To report the 24-month results and predictive factors for outcomes in patients transitioned from other anti-vascular endothelial growth factor agents to aflibercept for the treatment of exudative age-related macular degeneration (AMD). A prospective, single arm, investigator-initiated study. A total of 24 patients participated in the study and 87.5% (n= 21) completed the 24 month assessments.
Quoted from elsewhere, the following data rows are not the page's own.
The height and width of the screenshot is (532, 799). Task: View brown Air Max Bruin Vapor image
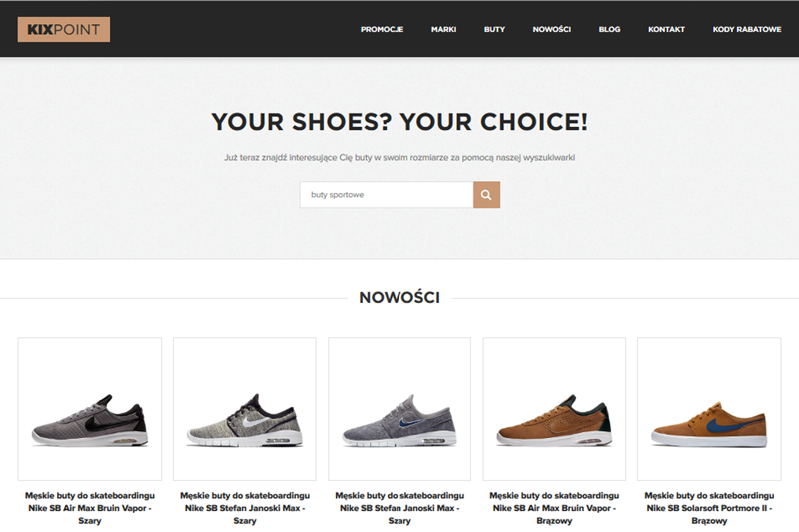tap(554, 409)
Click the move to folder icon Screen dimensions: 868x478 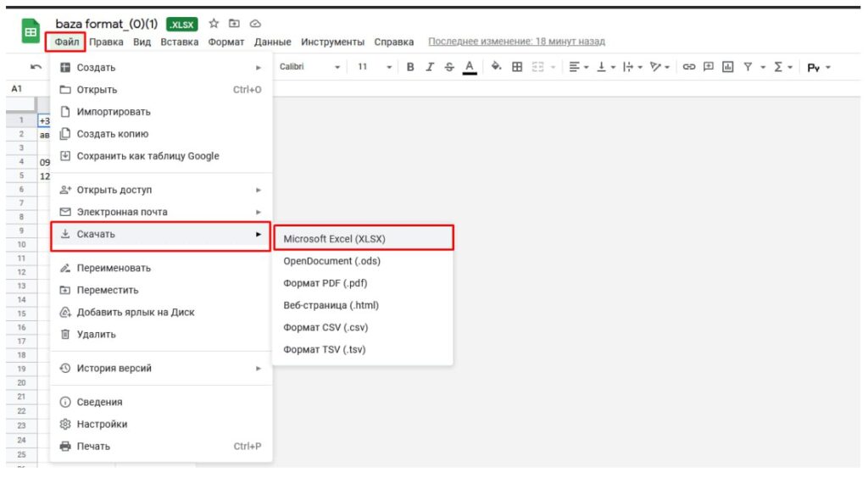(235, 25)
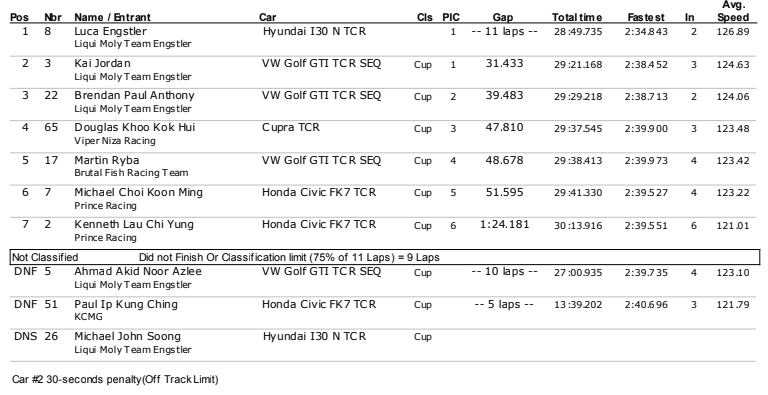768x395 pixels.
Task: Select Kenneth Lau's gap value 1:24.181
Action: click(504, 224)
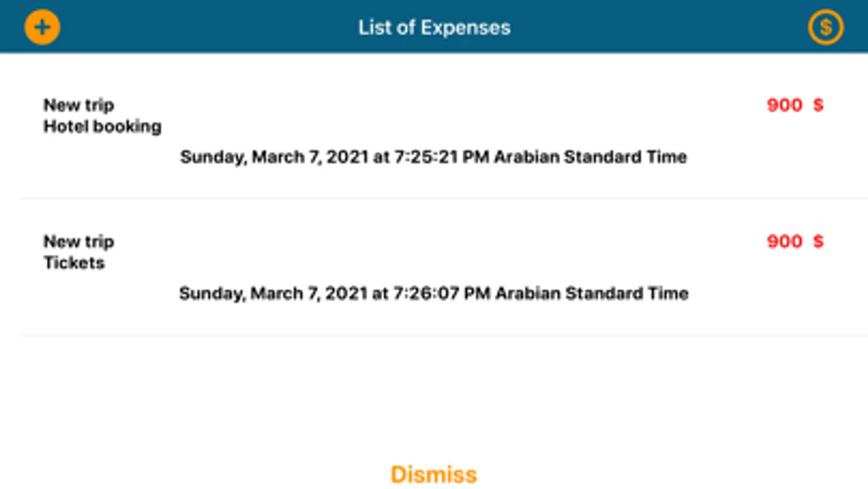Image resolution: width=868 pixels, height=489 pixels.
Task: Click the dollar symbol beside second 900
Action: click(818, 241)
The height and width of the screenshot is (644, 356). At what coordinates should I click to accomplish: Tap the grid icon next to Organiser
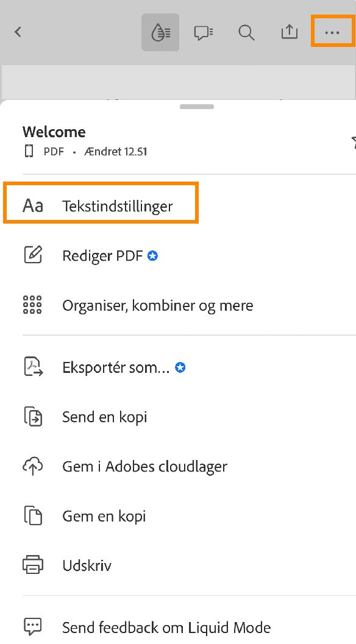[33, 305]
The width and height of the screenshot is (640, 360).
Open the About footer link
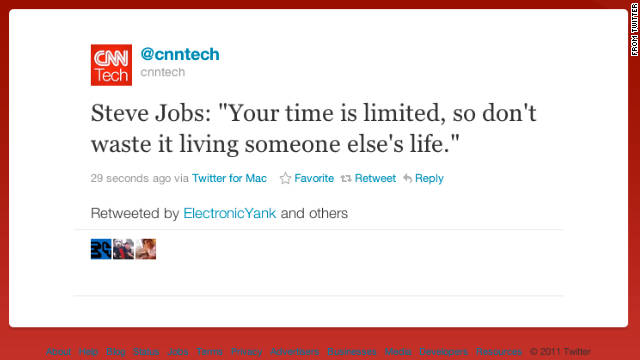tap(58, 351)
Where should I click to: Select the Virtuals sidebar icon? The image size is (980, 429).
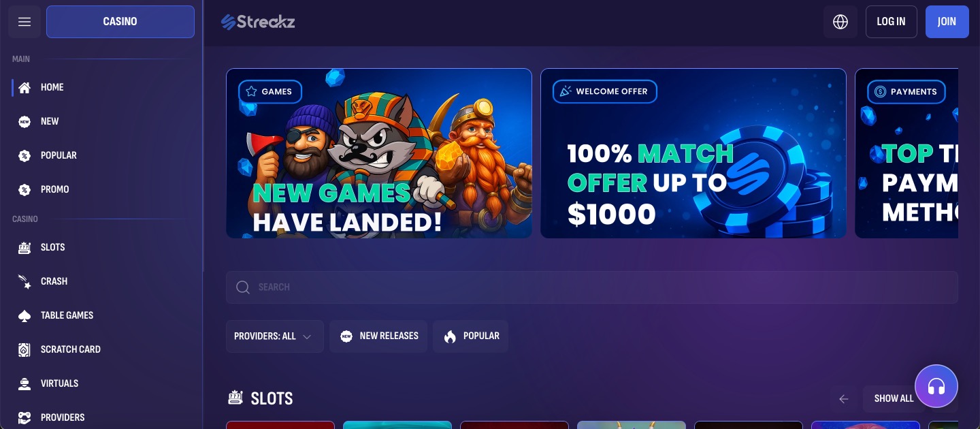point(25,383)
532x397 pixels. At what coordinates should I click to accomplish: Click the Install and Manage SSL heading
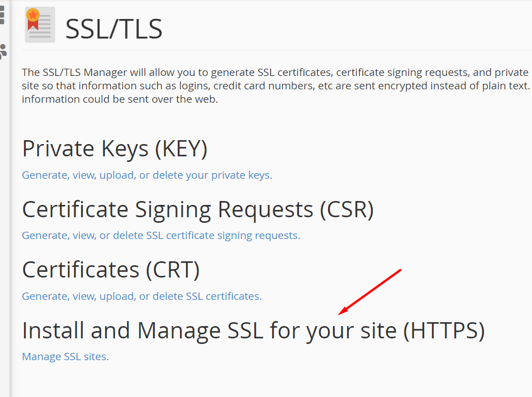coord(254,331)
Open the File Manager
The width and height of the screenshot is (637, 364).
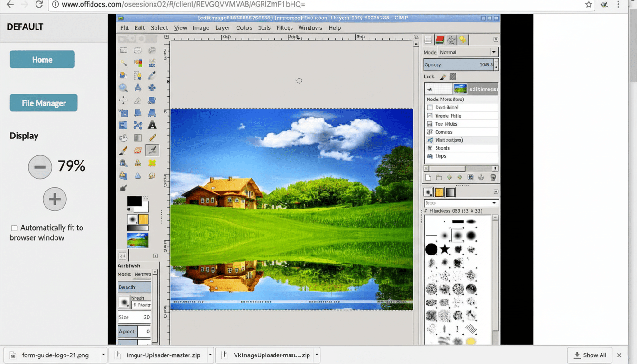pos(43,102)

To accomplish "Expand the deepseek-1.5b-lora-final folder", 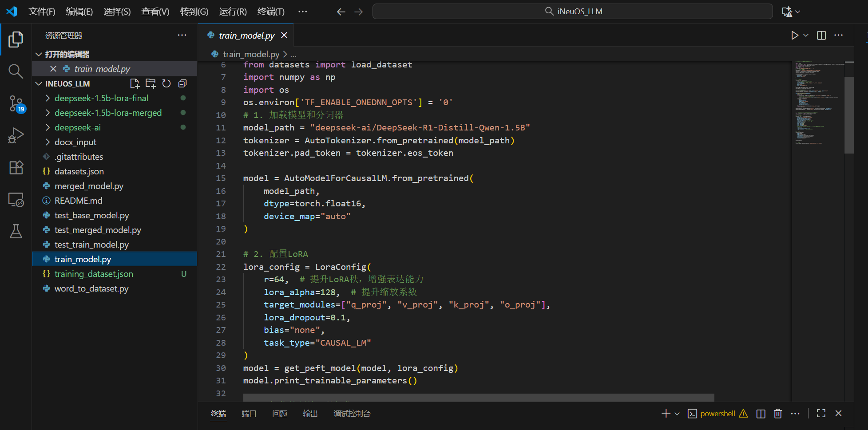I will tap(101, 98).
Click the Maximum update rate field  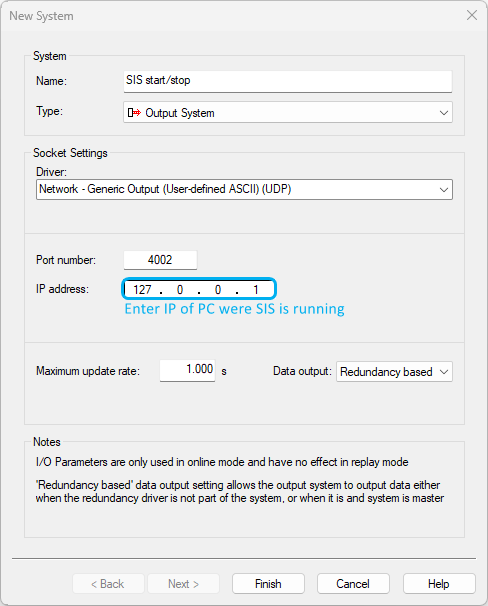pos(187,370)
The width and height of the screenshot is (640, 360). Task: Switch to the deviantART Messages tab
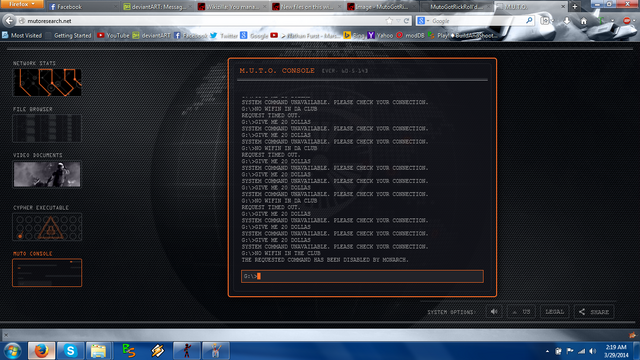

Patients were included if they had an active exudative AMD confirmed by fluorescein angiography, presence of fluid on spectral-domain optical coherence tomography (OCT) or new hemorrhage on clinical examination, Electronic Early Treatment Diabetic Retinopathy Study vision of 25 to 80 letters (Snellen equivalent of approximately 20/25-20/320), prior bevacizumab or ranibizumab injections within 3 months of enrollment, and an initial response on OCT defined as a decrease of retinal edema and/or subretinal fluid to anti-vascular endothelial growth factor injections. Patients were treated the first 3 months with 2 mg of intravitreal aflibercept monthly, followed by a fixed bimonthly schedule for 24 months. At each study visit, visual acuity and a spectral-domain OCT scanning of both eyes were performed. The mean absolute change from baseline in central subfield thickness at month 24, mean change from baseline in best-corrected visual acuity (BCVA) score, change from baseline in macular volume, and cube average thickness by spectral-domain OCT. Additionally, predictive factors associated with final visual and anatomic outcomes at month24. A mean decrease in central subfield thickness of-41 μm (P= 0.004) was observed with a mean increase in ETDRS BCVA of+10.4 letters (P < 0.001). At study entry, BCVA was a significant predictive factor for BCVA change at month 24 (rho=-0.59; P= 0.003). Also, the duration between AMD diagnosis and study entry was a significant factor for central subfield thickness change at month 24 (rho=-0.51; P= 0.011). In nonnaïve patients with active exudative AMD, treatment with a fixed intravitreal aflibercept dosing regimen for 24 months demonstrated sustained improvements in anatomy and vision in patients transitioned from other anti-vascular endothelial growth factor agents and stability when compared with 12-month outcomes. Patients who benefited most were those with worse vision at entry and longer duration of disease.